The remainder of calories generally come from carbohydrates (or fats if preferred, but carbs are more beneficial in a surplus). This macronutrient will vary the most based on personal caloric intake and will be the first to be adjusted. When increasing calories, carbohydrates are the first to be increased (unless fats are excessively low in a cut). Likewise, when lowering calories, this will be the first that will be lowered. Carbs will be manipulated the most in your nutrition based off of your goals and current caloric intake.
How Important is Fiber for Nutrition?
Digestion can be an overlooked point when it comes to general nutrition. Usually a target of 15g of fiber per 1,000 calories is adequate. If consuming mostly whole foods in the diet and eating adequate vegetables/fruits this is easy to accomplish. If you struggle to consume enough fiber it’s usually a matter of poor food choices. The best approach to correct this is to choose whole-food sources rather than look to fiber supplementation.
Focus on consuming plenty of nutrient dense fruits and vegetables. Sugar is not an issue if calories, macros, and fiber are in check. However if you have issues with hunger I would avoid excessive processed sugar intake. I will cover more on the topic of sugar in another article.

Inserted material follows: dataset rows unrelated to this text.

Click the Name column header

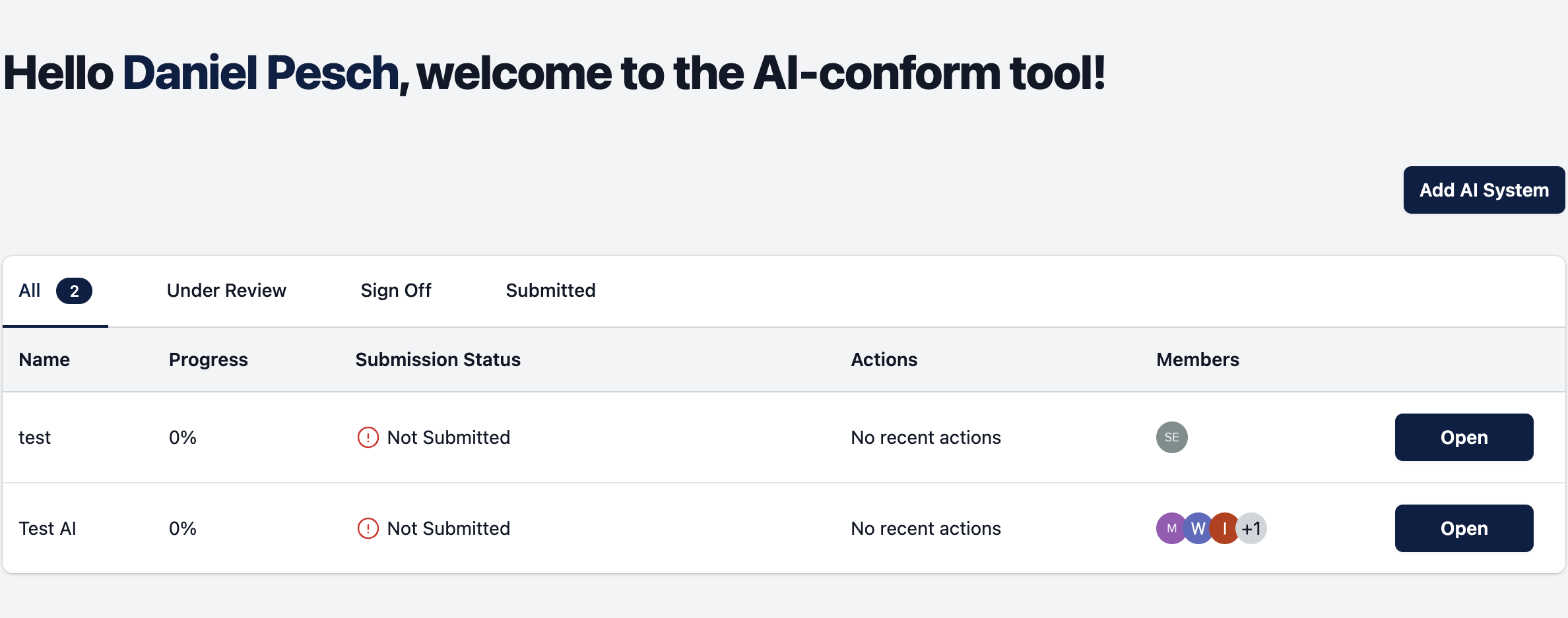pos(44,359)
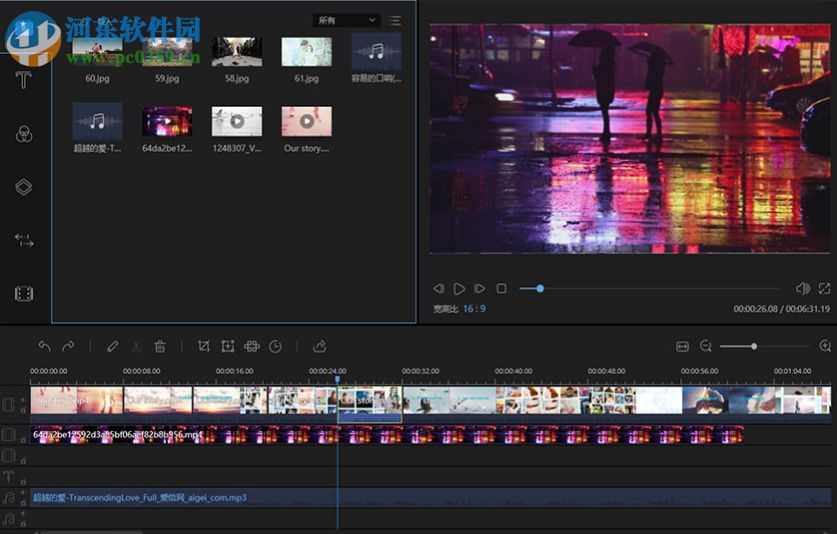The width and height of the screenshot is (837, 534).
Task: Click the undo arrow in timeline toolbar
Action: point(44,346)
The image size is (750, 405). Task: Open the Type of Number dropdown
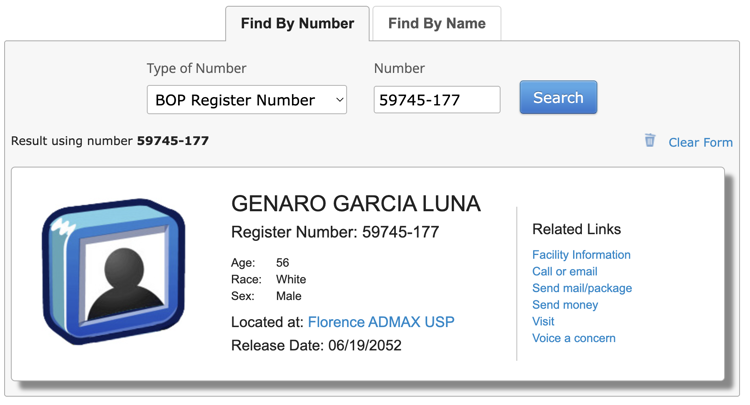coord(247,100)
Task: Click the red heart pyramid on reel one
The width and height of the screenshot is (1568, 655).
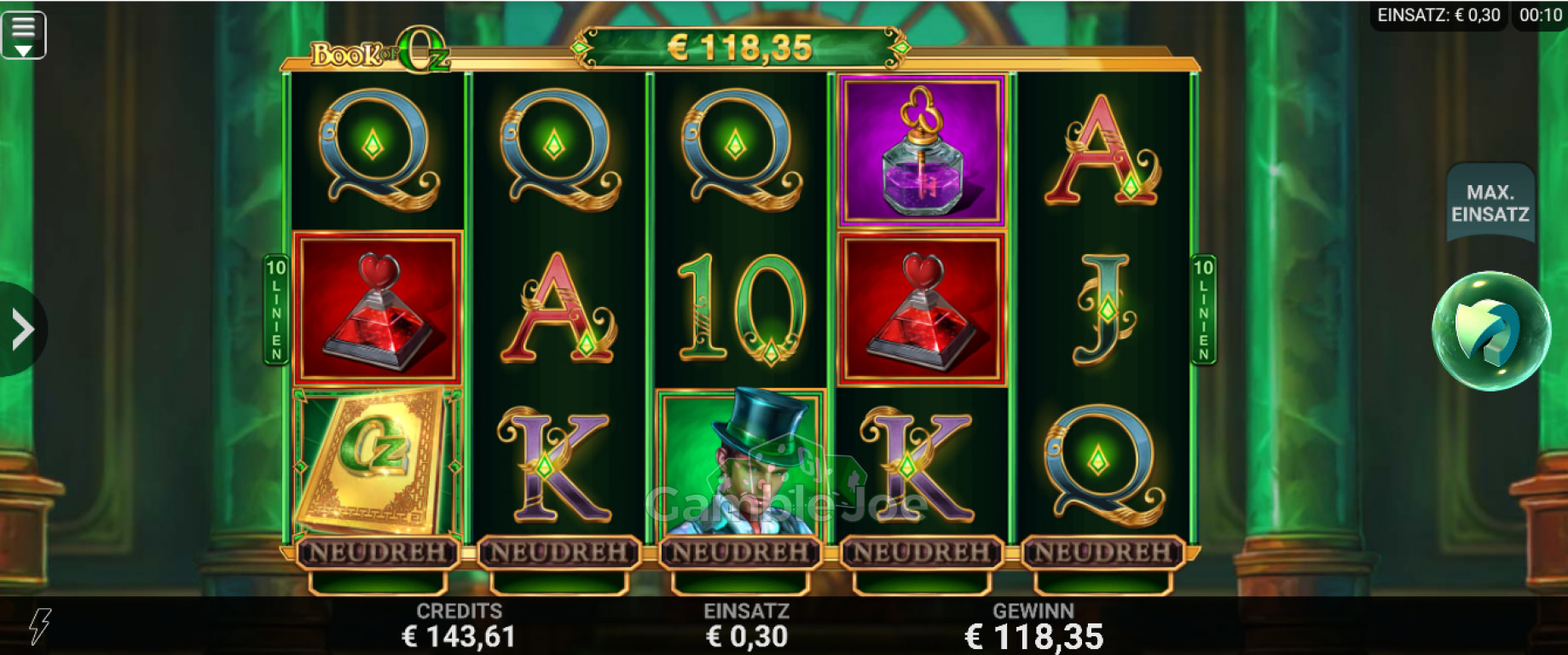Action: pos(378,308)
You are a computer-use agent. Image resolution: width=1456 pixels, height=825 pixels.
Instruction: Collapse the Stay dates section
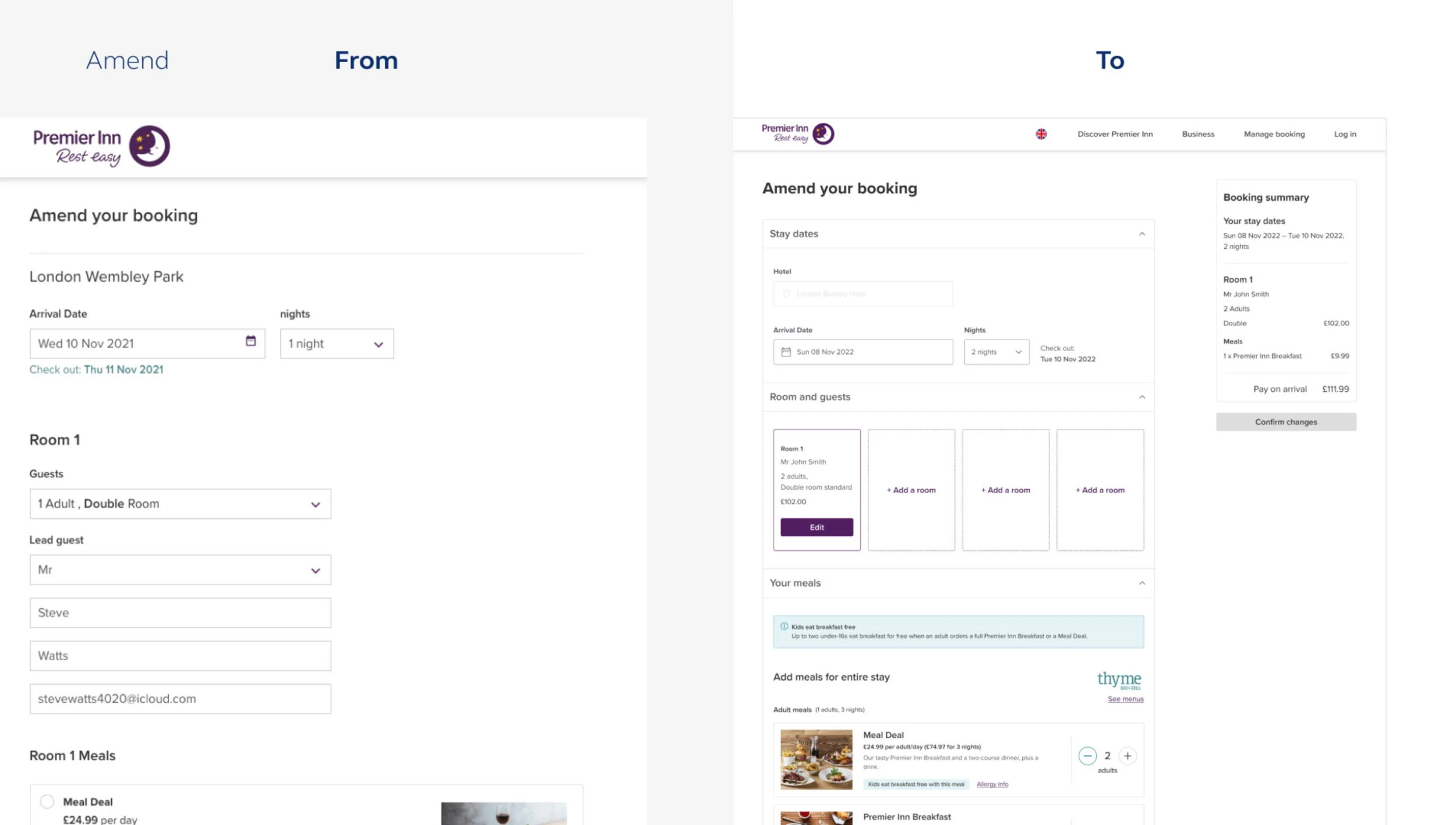pos(1143,233)
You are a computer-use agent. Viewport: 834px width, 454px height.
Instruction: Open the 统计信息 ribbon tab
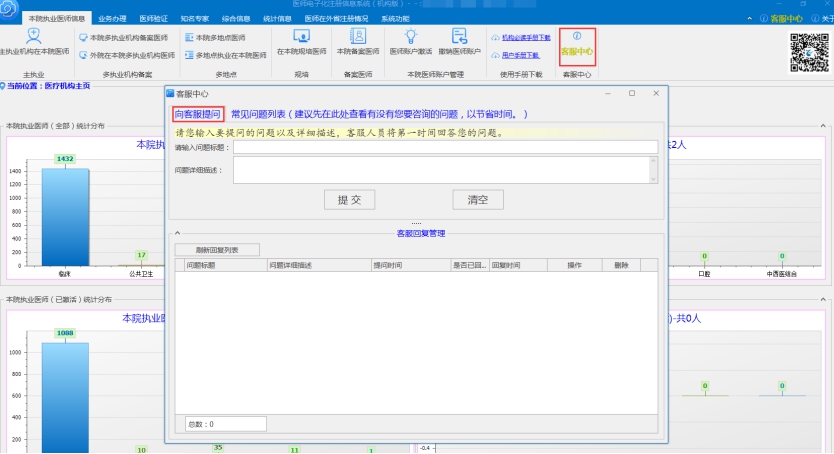click(x=277, y=19)
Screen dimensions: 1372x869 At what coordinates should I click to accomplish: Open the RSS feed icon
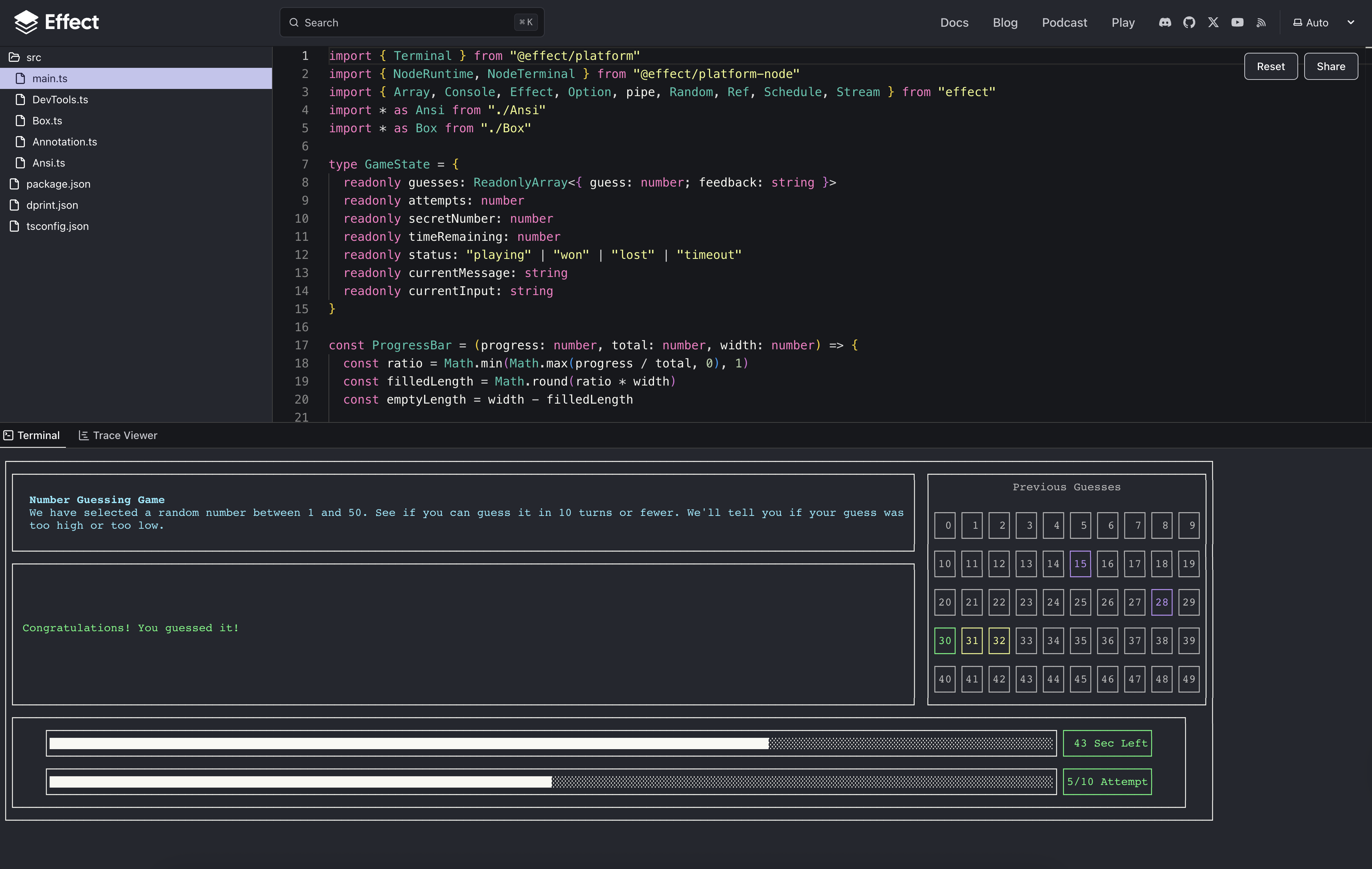(x=1261, y=22)
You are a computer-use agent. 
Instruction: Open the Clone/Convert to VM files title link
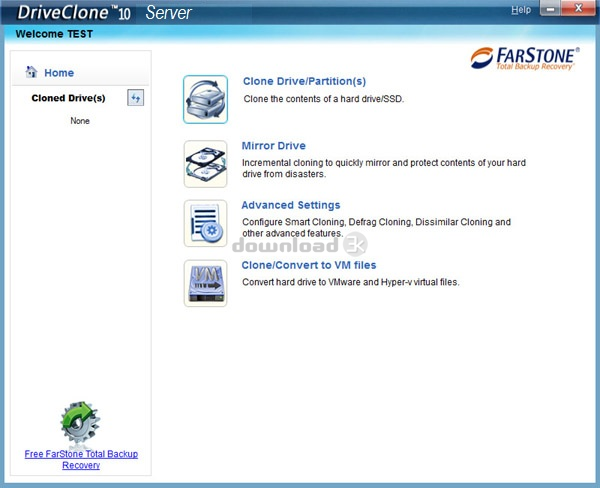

If you track your intake you can incorporate foods you enjoy and have variety in your approach to proper nutrition. But we don’t want to go out of our way to fit in junk just because we can! Most importantly, find a sustainable approach. It doesn’t matter how “optimal” your approach is if you cannot adhere to it. Small changes over time you can stick with lead to successful long-term progress. A strict plan that you can’t follow for longer than a few weeks or months will be much more difficult!